In this context, specific attention should be drawn to the following features:

  • Creation of the simplified share company (société par action simplifiée or SAS). We can predict a bright future for this new legal form of company based on our experience in France, in which it was successfully introduced in 1994 (and modified in 1999). The SAS provides significant flexibility by permitting most issues regarding form of management and relations among shareholders to be dealt with in the company’s Articles of Association (statuts) rather than by strict rules set forh in the company law itself (the sole mandatory requirement being that the SAS is represented by a Chairman (Président), who may itself be a legal entity). Energy companies will thus have a free hand in structuring their local subsidiaries with respect to corporate governance, powers of the shareholders, transfer of shares, etc. Shareholders’ agreement can therefore be restricted to those matters which require confidentiality.
  • Confirmation of the validity of shareholders’ agreements. The validity of shareholders agreement has been questioned by the authors of learned legal commentary (doctrine), who emphasised that shareholders’ agreements were contracts governed by the local legislation of each OHADA member state (and not governed by the OHADA Uniform Act on Commercial Companies and Economic Interest Groups)1. Although this uncertainty did not significantly impact the use of shareholders’ agreements in the energy sector, where they played a key role in terms of organisation of the functioning of jointly held companies and the sharing of the profits between partners, the development is a favourable one as the Revised Unifom Act puts an end to uncertainty and expressly acknowledges the validity of shareholders’ agreements.
  • Clarifications regarding Article 120 of the Uniform Act on Commercial Companies and Economic Interest Groups. Several uncertainties existed concerning the interpretation of this article, which provides that a branch of a foreign company located in an OHADA member state must be converted into a company constituted under local law within two years unless this obligation is waived by order (arrêté) of the minister in charge of trade in the member state in which the branch is located.

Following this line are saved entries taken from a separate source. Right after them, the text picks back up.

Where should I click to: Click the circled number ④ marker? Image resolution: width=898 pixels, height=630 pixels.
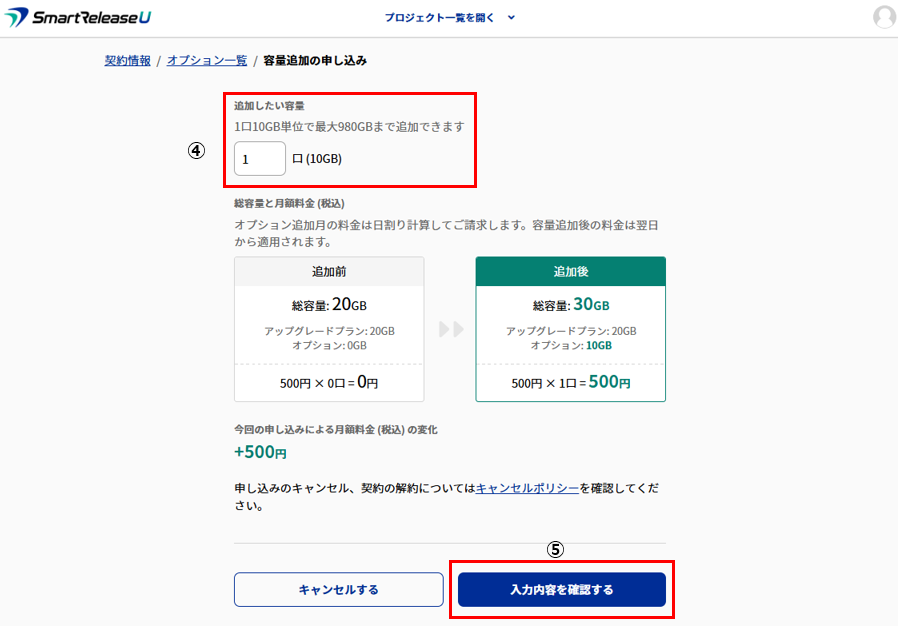pos(197,150)
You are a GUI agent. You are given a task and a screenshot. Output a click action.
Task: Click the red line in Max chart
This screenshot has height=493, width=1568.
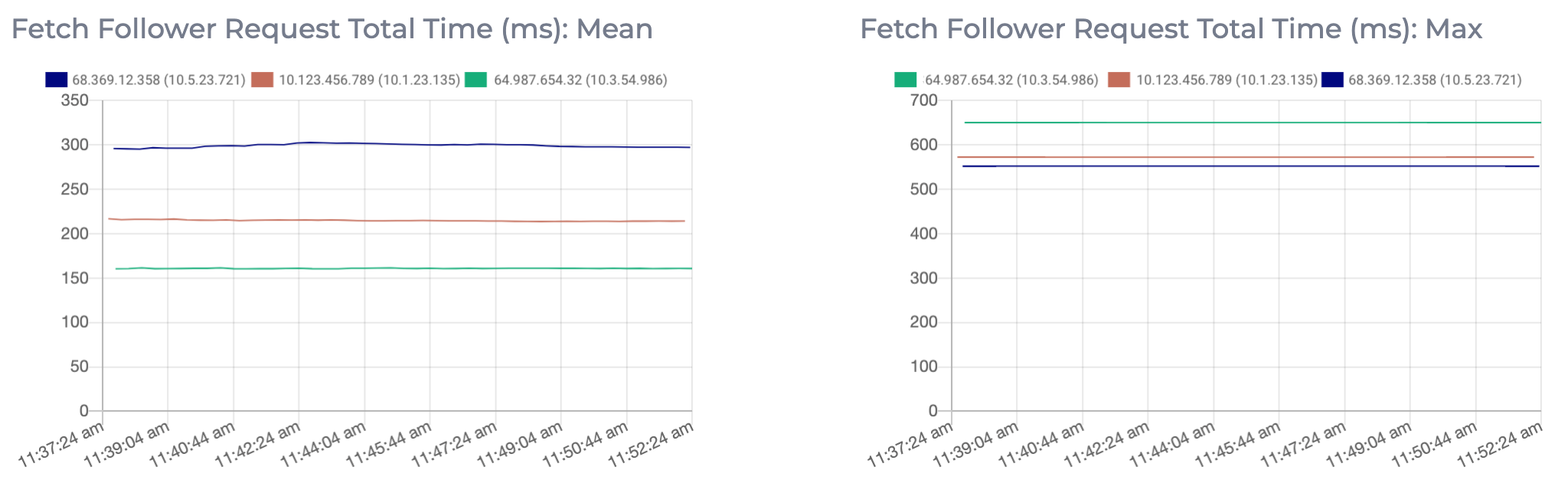coord(1248,158)
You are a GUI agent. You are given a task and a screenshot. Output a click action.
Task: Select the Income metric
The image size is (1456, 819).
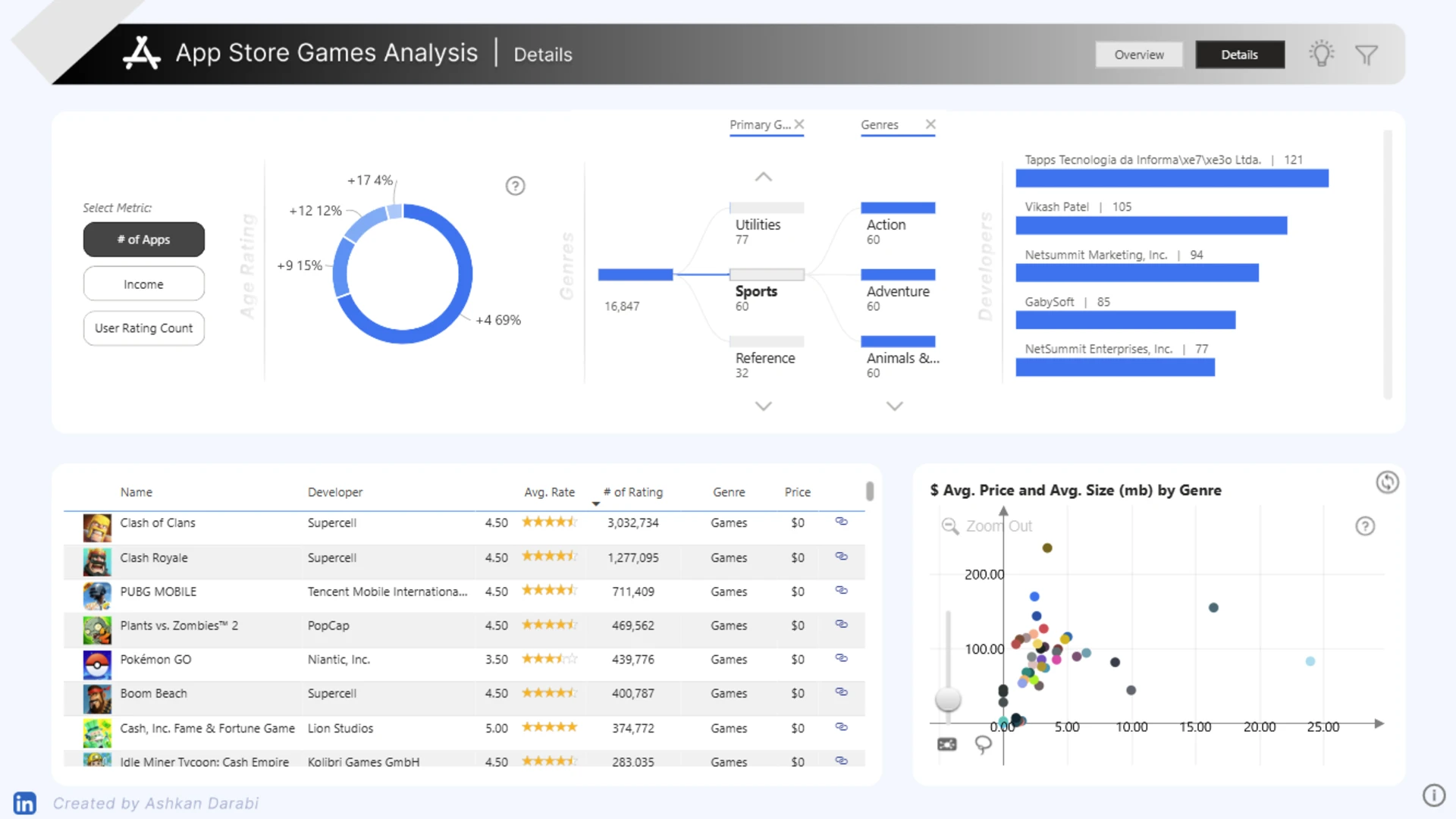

The definition of “foreign companies” was not clear and it was generally interpreted as applying to companies which are not themselves registered in an OHADA member State.

The condition for the renewal of an existing branch and the potential sanctions were not defined which left room for different interpretations by member state. We have seen in this respect an evolution in a large number of States (including inter alia Gabon and Ivory Coast) toward increased rigour as the renewal of the branch registration was accepted only once and failure to convert a branch into a local company was sanctioned by the removal of the branch from the register of companies (registre du commerce et du crédit mobilier) (the RCCM) (and the potential loss of the rights granted in the country).

This position, which is based on the desire to control foreign investments (regarding inter alia tax aspects), was often considered inaccurate especially in the oil and gas sector, in which branches are used during the exploration phase (which usually last more than four years)2.

This concern has unfortunately not been reflected in the Revised Uniform Act, which:

  • clarifies that only one waiver of two years can be granted (accordingly, even if such waiver is granted, a branch must be converted into a subsidiary after four years of registration);
  • provides two types of sanctions which apply if the branch has not been converted into a subsidiary within two years:

a. pursuant to a decision of the relevant jurisdiction (which can act sua sponte or following a petition by any interested party), the registrar or the relevant authority can remove the branch from the RCCM; and

b. a new article 891-2 of the Uniform Act provides a criminal penalty for the directors of the foreign company, in the event the branch has not either been converted into a company within two years or removed from the RCCM.

  • Creation of a representative office (bureau de représentation (ou de liaison)). This structure will be registered with the RCCM but will not have a legal personality. It is to some extent close to the autorisation temporaire d’exploitation (ATE) which currently exists inter alia under the Congolese local legislation or thebureau de représentation which already exists inter alia in Niger. The bureau de représentation should offer new options for foreign companies (especially in countries in which such structure was not available) conducting short term missions in OHADA member States (such as as service providers in the oil and gas sector). This should however be confirmed in each country by the authorities in charge of the energy sector.

The Revised Uniform Act will encourage the development of the energy sector in the OHADA member States. However, there is still room for improvement and new developments (such as the creation of a computer database for the RCCM and the ability to distribute interim dividends) are still awaited in order to facilitate and develop foreign investments in the energy sector.